## DATA EXTRACT
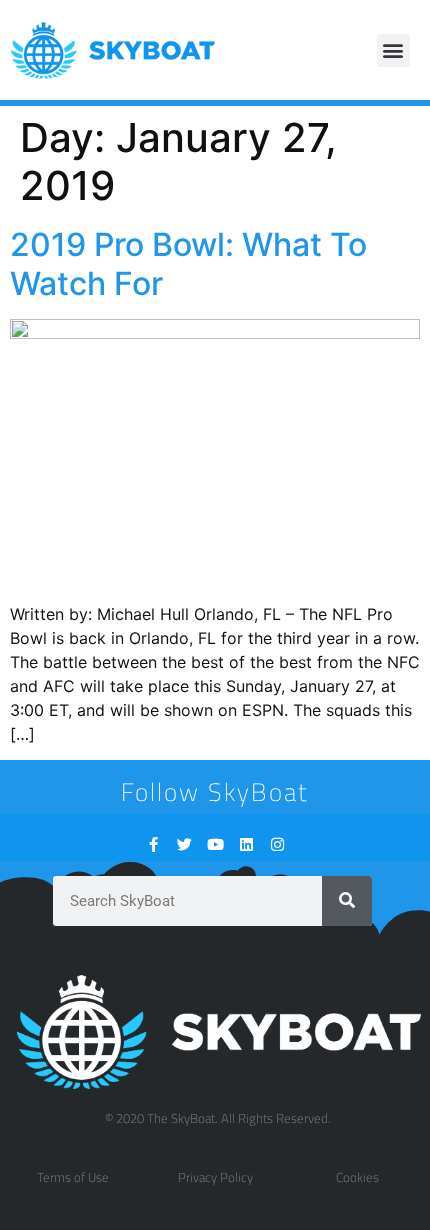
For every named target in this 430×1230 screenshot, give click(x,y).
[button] (393, 50)
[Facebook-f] (153, 844)
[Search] (347, 901)
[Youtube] (215, 844)
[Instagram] (277, 844)
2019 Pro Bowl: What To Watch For (188, 263)
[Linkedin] (246, 844)
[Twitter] (184, 844)
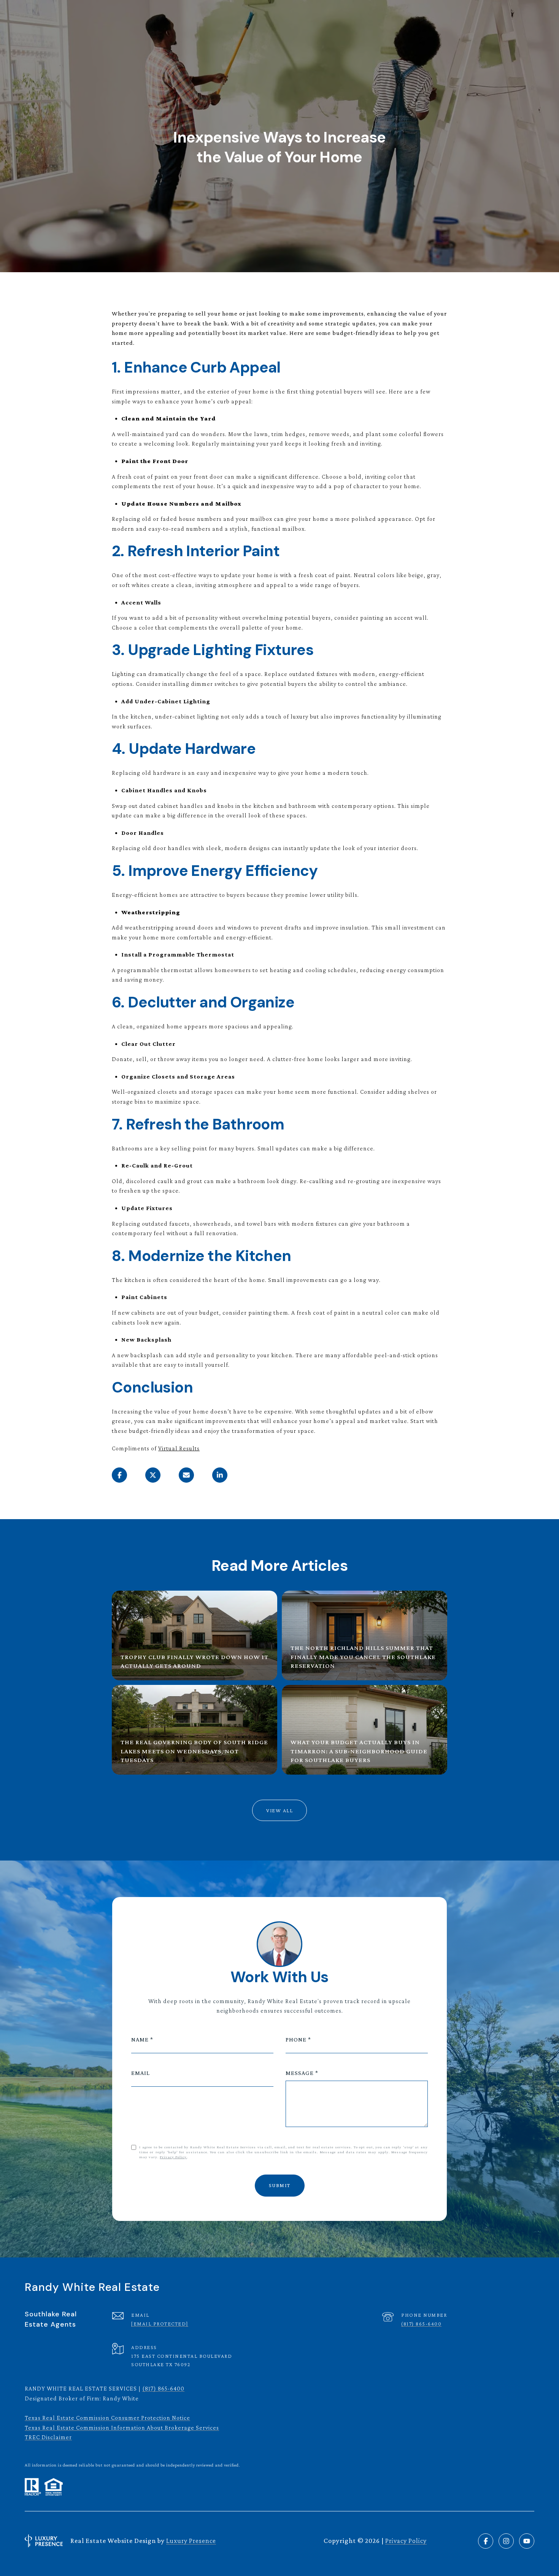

## WHAT YOU SHOULD DO
Reproduce all entries exactly. Pictures do not belong in the copy.

## YOUR RESPONSE
For every named target in this 430×1230 screenshot, give click(x,y).
[button] (393, 50)
[Facebook-f] (153, 844)
[Search] (347, 901)
[Youtube] (215, 844)
[Instagram] (277, 844)
2019 Pro Bowl: What To Watch For (188, 263)
[Linkedin] (246, 844)
[Twitter] (184, 844)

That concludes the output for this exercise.